In it, Steven breaks down common narratives from proponents of AI art and why they are inaccurate to the technologies in play. This article was originally a comment underneath that video that I wanted to archive here. Although if I wrote it now, I might personally lean away from arguments about "copyrights" -- I think that is less like a double-edged sword and more like a bi-directional shotgun, in terms of viability in defending the art space from grifters -- but I wanted a place to save and reference this.
[21:36] It's ridiculous to call someone like me a luddite, and I have never resisted tools. I have spent my whole career joyfully trying out every new tool that shows up. [...22:17] I don't use any of these tools begrudgingly; it has been a joy to learn them and play with them and I only want more of these things, not less. And I know many of the artists who are resisting the AIs like me are voracious lovers of advancement and new ways to create. No, I'm not a luddite and I'm not afraid of new tools.
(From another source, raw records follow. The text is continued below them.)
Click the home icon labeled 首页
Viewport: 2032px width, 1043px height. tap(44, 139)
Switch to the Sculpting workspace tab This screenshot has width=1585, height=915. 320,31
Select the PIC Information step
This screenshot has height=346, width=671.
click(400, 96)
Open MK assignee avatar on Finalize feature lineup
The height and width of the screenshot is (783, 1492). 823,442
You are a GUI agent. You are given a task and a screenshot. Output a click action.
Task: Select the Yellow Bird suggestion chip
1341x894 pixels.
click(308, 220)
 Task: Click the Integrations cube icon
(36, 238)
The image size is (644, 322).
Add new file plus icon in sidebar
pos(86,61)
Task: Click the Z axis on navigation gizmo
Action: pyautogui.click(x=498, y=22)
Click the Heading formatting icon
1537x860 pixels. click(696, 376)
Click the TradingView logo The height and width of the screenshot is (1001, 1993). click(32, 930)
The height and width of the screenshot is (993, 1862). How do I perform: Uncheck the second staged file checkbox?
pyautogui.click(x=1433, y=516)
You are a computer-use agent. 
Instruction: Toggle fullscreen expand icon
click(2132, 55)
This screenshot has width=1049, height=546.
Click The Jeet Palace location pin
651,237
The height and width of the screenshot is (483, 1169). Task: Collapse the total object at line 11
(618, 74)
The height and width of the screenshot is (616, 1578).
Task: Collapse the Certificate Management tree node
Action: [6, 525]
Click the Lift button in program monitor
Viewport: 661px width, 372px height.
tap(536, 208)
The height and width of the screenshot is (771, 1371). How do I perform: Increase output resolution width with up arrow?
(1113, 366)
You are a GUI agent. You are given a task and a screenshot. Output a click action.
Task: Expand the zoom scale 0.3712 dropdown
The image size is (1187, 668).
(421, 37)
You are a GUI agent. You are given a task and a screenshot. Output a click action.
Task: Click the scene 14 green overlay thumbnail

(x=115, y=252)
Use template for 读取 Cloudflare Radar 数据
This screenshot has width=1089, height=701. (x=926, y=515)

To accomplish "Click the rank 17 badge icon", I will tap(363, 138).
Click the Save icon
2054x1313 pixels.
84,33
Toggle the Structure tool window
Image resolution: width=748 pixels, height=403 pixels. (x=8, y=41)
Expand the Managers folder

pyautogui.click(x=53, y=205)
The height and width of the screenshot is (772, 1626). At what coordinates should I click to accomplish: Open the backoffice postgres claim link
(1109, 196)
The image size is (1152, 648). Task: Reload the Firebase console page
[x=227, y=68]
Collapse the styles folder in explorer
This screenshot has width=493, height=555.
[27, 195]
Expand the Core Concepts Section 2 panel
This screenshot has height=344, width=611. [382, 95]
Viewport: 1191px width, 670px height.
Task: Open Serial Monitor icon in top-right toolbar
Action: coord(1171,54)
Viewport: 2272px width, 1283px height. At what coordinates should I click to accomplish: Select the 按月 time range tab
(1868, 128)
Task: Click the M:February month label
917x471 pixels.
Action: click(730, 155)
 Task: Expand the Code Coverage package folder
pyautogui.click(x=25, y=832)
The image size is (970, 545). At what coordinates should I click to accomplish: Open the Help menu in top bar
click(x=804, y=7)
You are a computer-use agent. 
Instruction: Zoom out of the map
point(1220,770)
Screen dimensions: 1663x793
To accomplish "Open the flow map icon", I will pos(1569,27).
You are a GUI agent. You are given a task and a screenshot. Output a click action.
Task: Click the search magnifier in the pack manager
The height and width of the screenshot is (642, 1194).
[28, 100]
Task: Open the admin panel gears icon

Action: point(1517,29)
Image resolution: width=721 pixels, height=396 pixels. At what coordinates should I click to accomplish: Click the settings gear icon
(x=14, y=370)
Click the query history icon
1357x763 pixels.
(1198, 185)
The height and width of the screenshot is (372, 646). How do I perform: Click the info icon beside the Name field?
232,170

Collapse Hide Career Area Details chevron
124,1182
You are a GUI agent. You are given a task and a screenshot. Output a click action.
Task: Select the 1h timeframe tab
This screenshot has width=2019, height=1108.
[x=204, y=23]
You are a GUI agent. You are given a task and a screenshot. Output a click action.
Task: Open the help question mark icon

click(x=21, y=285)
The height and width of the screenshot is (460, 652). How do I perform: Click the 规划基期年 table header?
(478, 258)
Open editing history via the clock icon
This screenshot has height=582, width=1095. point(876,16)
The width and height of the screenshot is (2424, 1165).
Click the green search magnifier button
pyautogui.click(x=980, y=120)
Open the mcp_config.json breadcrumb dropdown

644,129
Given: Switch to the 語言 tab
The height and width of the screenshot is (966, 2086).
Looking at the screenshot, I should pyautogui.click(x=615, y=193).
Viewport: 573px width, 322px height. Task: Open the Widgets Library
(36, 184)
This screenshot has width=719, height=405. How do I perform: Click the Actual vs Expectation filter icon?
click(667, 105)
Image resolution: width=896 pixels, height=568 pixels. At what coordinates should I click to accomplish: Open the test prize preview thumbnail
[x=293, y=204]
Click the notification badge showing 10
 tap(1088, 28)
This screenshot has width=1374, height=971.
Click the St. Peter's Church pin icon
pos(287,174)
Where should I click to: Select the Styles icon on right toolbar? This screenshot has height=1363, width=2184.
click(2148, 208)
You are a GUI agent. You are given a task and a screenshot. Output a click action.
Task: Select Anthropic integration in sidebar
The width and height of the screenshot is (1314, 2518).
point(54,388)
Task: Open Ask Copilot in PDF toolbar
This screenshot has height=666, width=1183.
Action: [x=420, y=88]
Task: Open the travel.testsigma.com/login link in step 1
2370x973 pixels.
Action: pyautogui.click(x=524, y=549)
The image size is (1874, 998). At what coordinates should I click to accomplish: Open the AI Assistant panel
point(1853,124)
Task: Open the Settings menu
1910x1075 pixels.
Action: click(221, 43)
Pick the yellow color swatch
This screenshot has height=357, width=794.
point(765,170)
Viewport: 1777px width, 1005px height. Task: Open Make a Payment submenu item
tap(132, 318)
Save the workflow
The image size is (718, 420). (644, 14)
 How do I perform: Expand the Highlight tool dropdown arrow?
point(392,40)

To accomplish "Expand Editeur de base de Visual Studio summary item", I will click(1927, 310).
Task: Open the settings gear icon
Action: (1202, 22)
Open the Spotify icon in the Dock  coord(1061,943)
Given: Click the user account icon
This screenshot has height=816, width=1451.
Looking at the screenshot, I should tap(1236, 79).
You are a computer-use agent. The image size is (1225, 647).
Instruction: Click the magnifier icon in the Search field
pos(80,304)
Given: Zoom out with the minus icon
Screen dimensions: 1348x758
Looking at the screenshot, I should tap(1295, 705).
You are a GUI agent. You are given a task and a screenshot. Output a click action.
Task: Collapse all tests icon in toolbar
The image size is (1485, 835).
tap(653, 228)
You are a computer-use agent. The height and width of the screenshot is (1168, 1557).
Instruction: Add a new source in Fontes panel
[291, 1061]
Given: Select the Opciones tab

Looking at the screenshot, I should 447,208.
I can just tell what is a tool and what is a replacement.
This isn't what a Luddite is! A pop-culture understanding of "luddites" is that they are opposed to new technologies and tools, but this narrative is so far removed from the actual Luddites, who were highly skilled textile workers in the textile industry in 19th century Britain. They deeply understood the machines they supposedly were "afraid" of. In the middle of poverty, food scarcity, and high unemployment, the owning class were replacing these workers with machines (wide frames) that could be operated with the less-skilled labor of 'colts' (cheaper workers, typically apprentices, the unapprenticed, and women). These frames also really sucked and made terrible products (cut-ups), which damaged the reputation of the textile industry as a whole. Organized strikes were difficult at the time due to scattered manufacturing. On March 11, 1811, British troops broke up a crowd of protesters in Nottingham who were demanding better wages and abandoning the use of wide frames and the crappy cut-ups they made. Later that night, workers assembled just outside Nottingham in Arnold and started destroying the frames.
This attitude caught on among textile workers in nearby towns, and escalated over the coming months and years. There is a rich history here I intend to read more about. One thing I want to note is that not even a month later, Nottingham Corporation started producing a handbill (basically a flyer) offering £50 for information about the "evil minded persons" who "assembled together in a riotous manner" to destroy the frames. In the Annual Register, 1812, p 385, the Report of the Secret Committee of the House of Lords on the Disturbed State of certain Counties, notes:
The disposition to combined and disciplined riot and disturbance [...] seems to have been first manifested in the neighborhood of Nottingham [...] by the destruction of a great number of newly invented stocking-frames, by small parties of men, principally stocking weavers [...] This spirit of discontent (amongst other causes to which it has been attributed) was supposed to have been excited or called into action by the use of a new machine, which enabled the manufacturers to employ women in work which men had been before employed [...]
And J. L. Hammond and Barbara Hammond note in The Skilled Laborer, 1919:
A curious advertisement in the Nottingham Journal for February 1, 1812 [Home > Office, 42/120, available at the National Archives], throws some light on the relations between masters and frame-breakers. An employer, C. Shipley, explains that he has not removed to Mansfield in order to set the trade at defiance, or to make unlawful work, but simply because he has heard that the men intended to break all lace frames in country villages 'without regard to what they were making.' He regrets the false reports, assures them that he is stopping the obnoxious work, and hopes that they will offer him no further violence.
There's more here, and looking at that cited Home Office papers reveal a lot more about the contemporary attitudes about the riots.
I read this as an attempt to, in part, control the narrative of the protesting/rioting, and the beginning of this whitewashed, apolitical, technophobic popular understanding of a working class movement. But the reason I bring it up is because this kind of rewriting is exactly what I see happening to people and artists blowing the whistle about AI art. What it's not about is "artists being afraid of technology", or philosophic quibbles about the definition of art, or the projected quality of future output by AI, but about artist's rights and copyrights, the nonprofit-and-academic-industrial complex, and the increasingly-total takeover of the art space and all rights within it by corporations using AI art to displace and undermine working artists in the here and now.